Education, education and education are, we're earnestly assured, the priorities of this year's incoming Government whether it happens to be Conservative or Labour.
A laudable ambition, you'll agree. But it may be a tad difficult for mere mortals to learn of these successful new initiatives thanks to a little local difficulty in the Department for Education and Employment.
Picture the scene in the vast office of the Secretary of State (Gillian Shephard, David Blunkett - who knows?) on day one of the new administration.
Education Secretary to civil servant: "First of all I want to meet the director of publicity to discuss our news strategy."
Flunkey: "I'm terribly sorry, Minister, he left yesterday."
Education Secretary frowns. "In that case, bring me the deputy director of publicity."
Flunkey: "I'm sorry Minister, but that post has also been vacant since January."
Inconvenient, what? But a perfectly valid scenario, thanks to an odd mixture of circumstances. Jim Coe, the man at the top, announced last summer that after a publicity career spanning such luminaries as Margaret Thatcher and such PR nightmares as salmonella, BSE and the teachers' boycott, he intended to retire gracefully to novel-writing and a spot of consultancy work once the election was announced. Since no one knows quite when that will be, appointing a successor may not be so straightforward.
Compounding the problem is the departure last week of the man who might have been expected to step - if only temporarily - into his shoes, deputy Martin Patterson.
The moustachioed Mr Patterson is making good use of all the skills he has honed at the DFEE and has gone off to the Food and Drink Federation to talk up the public image of beef, baby milk and anything else with a health scare attached to it.
No doubt he'll do very well there, but that won't help the new Education Secretary, whose words of wisdom will be echoing in empty rooms at this rate. "The job hasn't even been advertised yet," wails our Sanctuary Buildings mole.
Youth may be cool, but youth organisations are not. Until now. All this might be about to change, thanks to an emerging youth mafia whose graduates are lodging themselves in very high places.
The fiftieth birthday of the British Youth Council this year hardly sounds like a showstopper. Look beyond its worthy image, however, and a phalanx of influential, media-friendly personalities begins to emerge - particularly if a situation should ever arise where we have a Prime Minister Blair serving under King Charles III.

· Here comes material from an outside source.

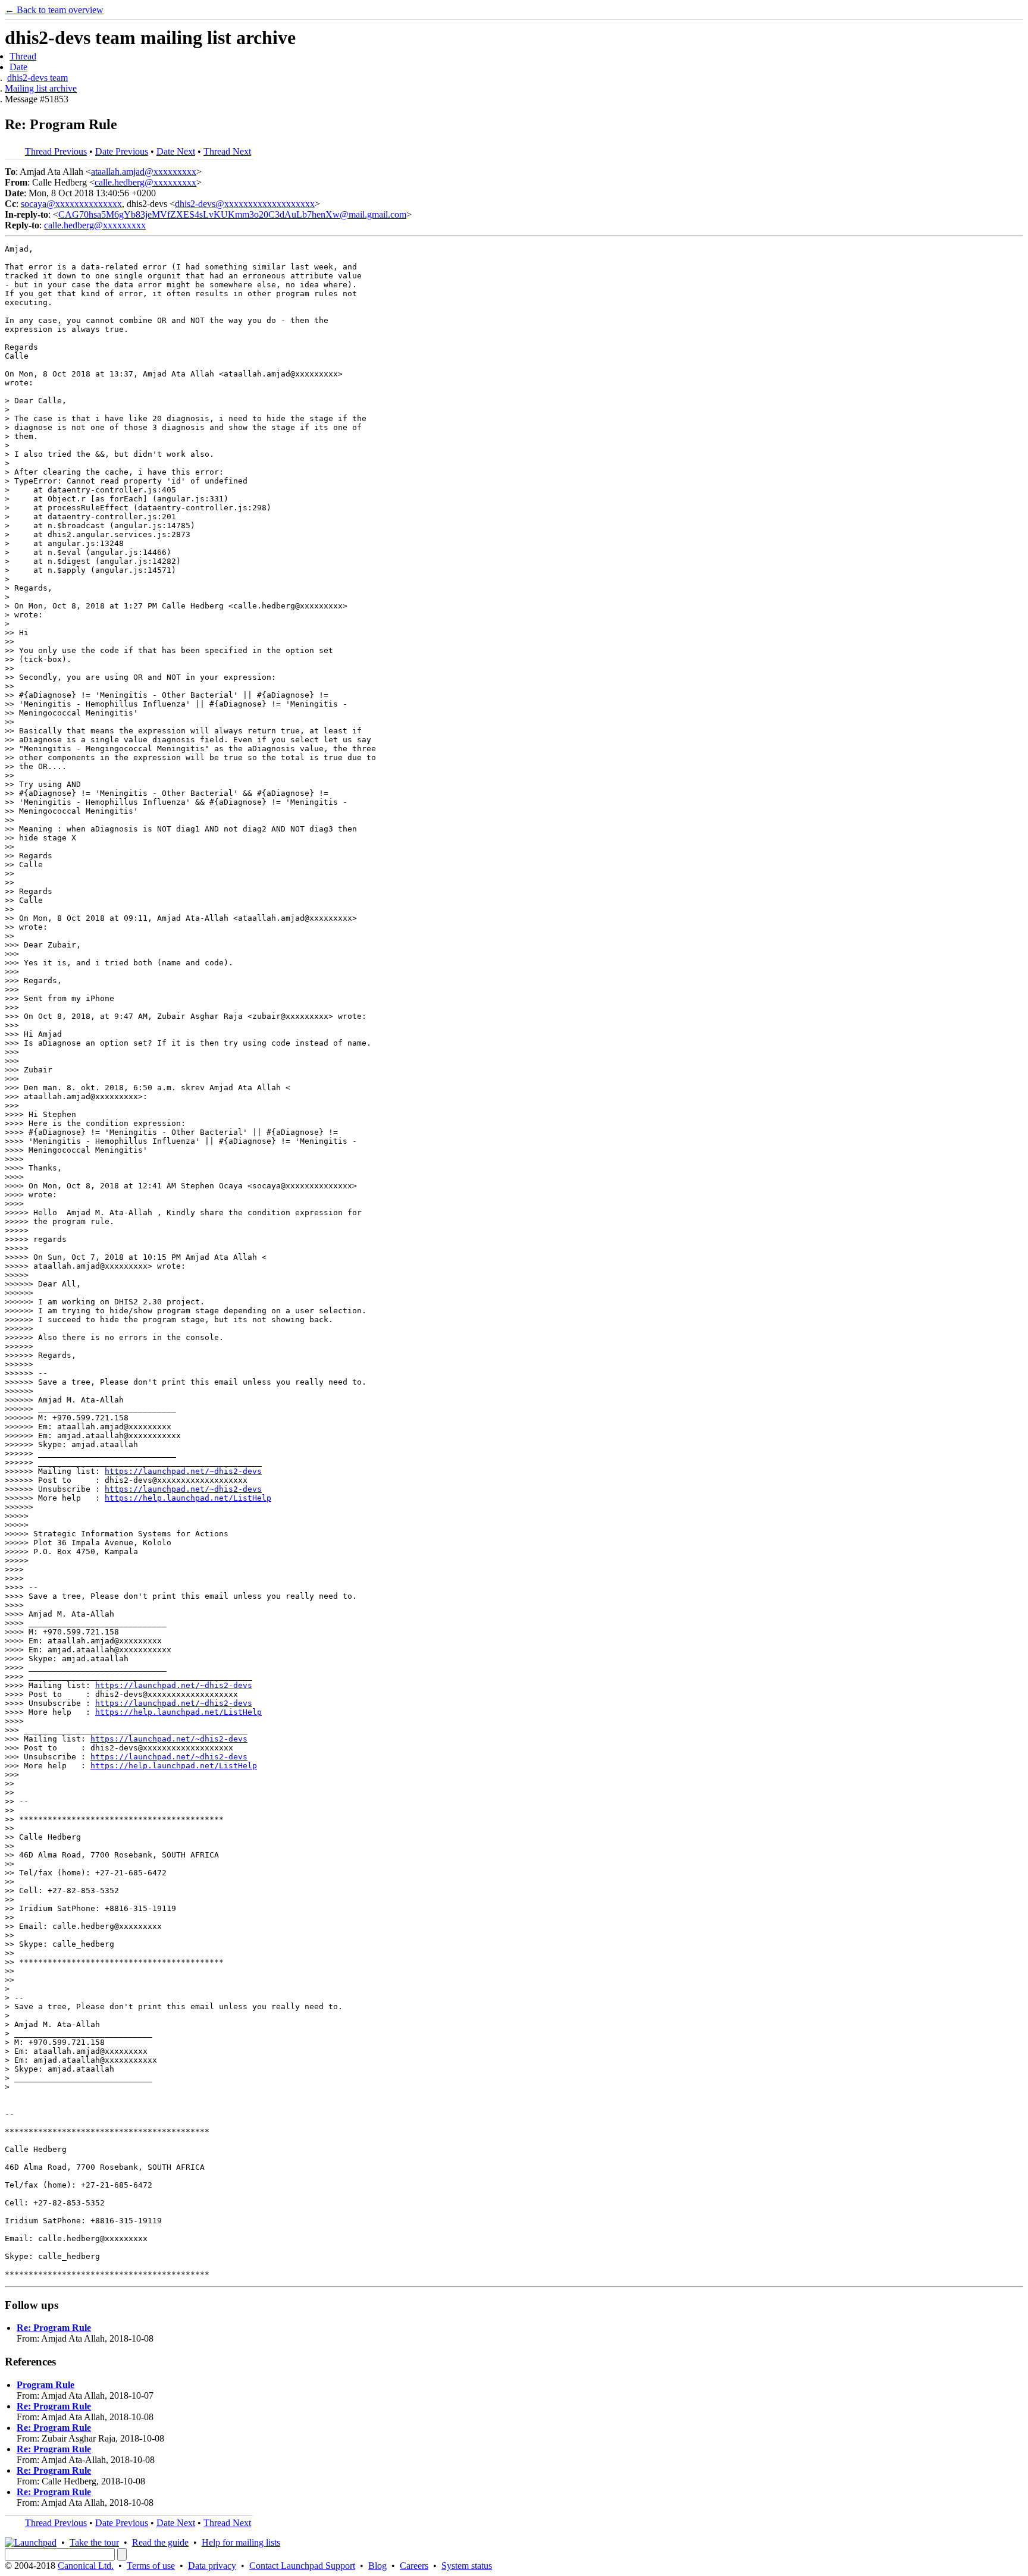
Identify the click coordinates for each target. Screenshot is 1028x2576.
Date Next (175, 151)
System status (466, 2566)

Spin doctor extraordinaire Peter Mandelson MP - who allegedly carries more weight with Blair than the whole of the shadow cabinet - developed his power-lobbying and arm-twisting skills as the BYC's chairman 20 years ago. Only the Council's compulsory retirement age of 25 forced him to move on to a career in television, but not before he had persuaded a sceptical Prime Minister Jim Callaghan to fund the council to provide political education packs for young people.
Now his former stablemate and ally, Tom Shebbeare - then the council's general secretary - has emerged at the top of the greasy pole as one of the handful of courtiers chosen to guide the heir to the throne back into the hearts of the people in the wake of Camillagate and all the rest of the publicity horrors.

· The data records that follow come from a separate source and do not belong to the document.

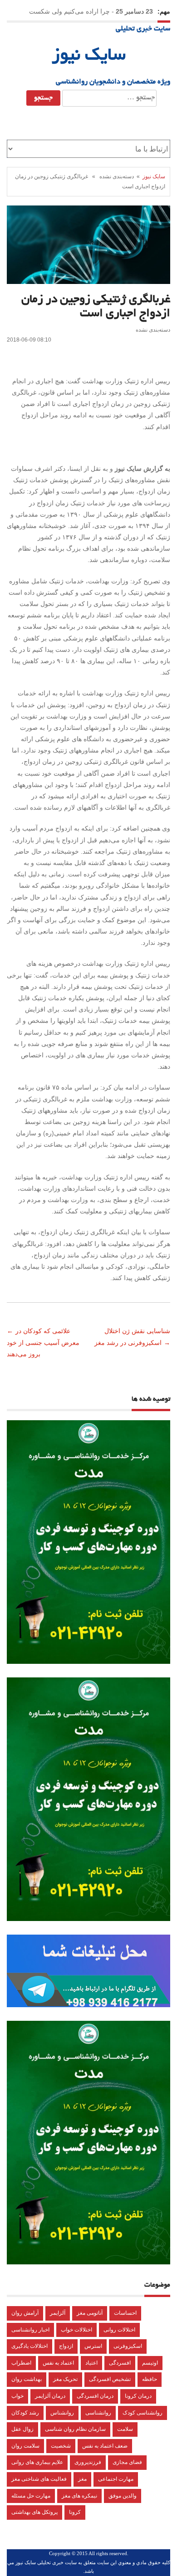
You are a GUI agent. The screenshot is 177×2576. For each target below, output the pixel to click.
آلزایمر (57, 2313)
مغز (82, 2479)
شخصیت (61, 2446)
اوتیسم (150, 2363)
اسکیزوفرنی (127, 2346)
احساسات (125, 2313)
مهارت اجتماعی (115, 2479)
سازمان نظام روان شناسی (75, 2429)
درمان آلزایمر (50, 2396)
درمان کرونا (138, 2396)
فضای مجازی (127, 2462)
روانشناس (62, 2413)
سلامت (125, 2429)
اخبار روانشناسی (30, 2330)
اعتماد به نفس (58, 2363)
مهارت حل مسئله (30, 2496)
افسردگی (120, 2363)
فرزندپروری (87, 2462)
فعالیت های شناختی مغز (39, 2479)
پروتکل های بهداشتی (34, 2512)
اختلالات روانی (119, 2330)
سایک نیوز (89, 56)
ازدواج (66, 2346)
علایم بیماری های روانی (37, 2462)
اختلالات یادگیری (29, 2346)
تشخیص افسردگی (110, 2379)
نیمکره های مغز (79, 2496)
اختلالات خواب (76, 2330)
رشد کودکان (25, 2413)
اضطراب (21, 2363)
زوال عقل (22, 2429)
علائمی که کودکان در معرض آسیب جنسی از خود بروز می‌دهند (43, 1342)
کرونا (75, 2512)
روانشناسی (98, 2413)
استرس (93, 2346)
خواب (17, 2396)
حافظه (149, 2379)
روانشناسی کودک (142, 2413)
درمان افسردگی (95, 2396)
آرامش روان (25, 2313)
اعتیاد (91, 2363)
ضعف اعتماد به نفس (105, 2446)
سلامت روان (25, 2446)
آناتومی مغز (90, 2313)
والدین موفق (122, 2496)
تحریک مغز (65, 2379)
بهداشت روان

Shebbeare, who runs Charles' personal charity, the Prince's Trust, is thought to have become the most trusted of his advisers. He left his job as director of the European Youth Federation because he could no longer stand the boredom of his "wonderfully overpaid, underemployed, tax-free existence". He thinks he landed the Trust directorship because they were bowled over by his readiness to take a two-thirds cut in pay.
Despite the self-deprecation, Shebbeare has taken the Trust's annual income, mainly from outside donations, from Pounds 7,000 a year to Pounds 27m. He says that last week's headlines about he and his colleagues relaunching the Prince are rather over the top. "We're just helping to rethink strategies," he explains.
Teachers are more miserable now than they've ever been, so it seems. And the speech given by David Cracknell on becoming president of the Society of Education Officers contains a few clues as to why their lot is not a happy one.
There is the entertaining tale of the Cheshire six-year-old, whose father was told at a parents' evening that he was doing well but there were concerns that he was not mixing properly with the other children. He seemed, said the head, reluctant to share things and work together with others in small groups.
Father was unconcerned. "There's no point in him sharing what he knows with others - that gives him a competitive edge," he reasoned.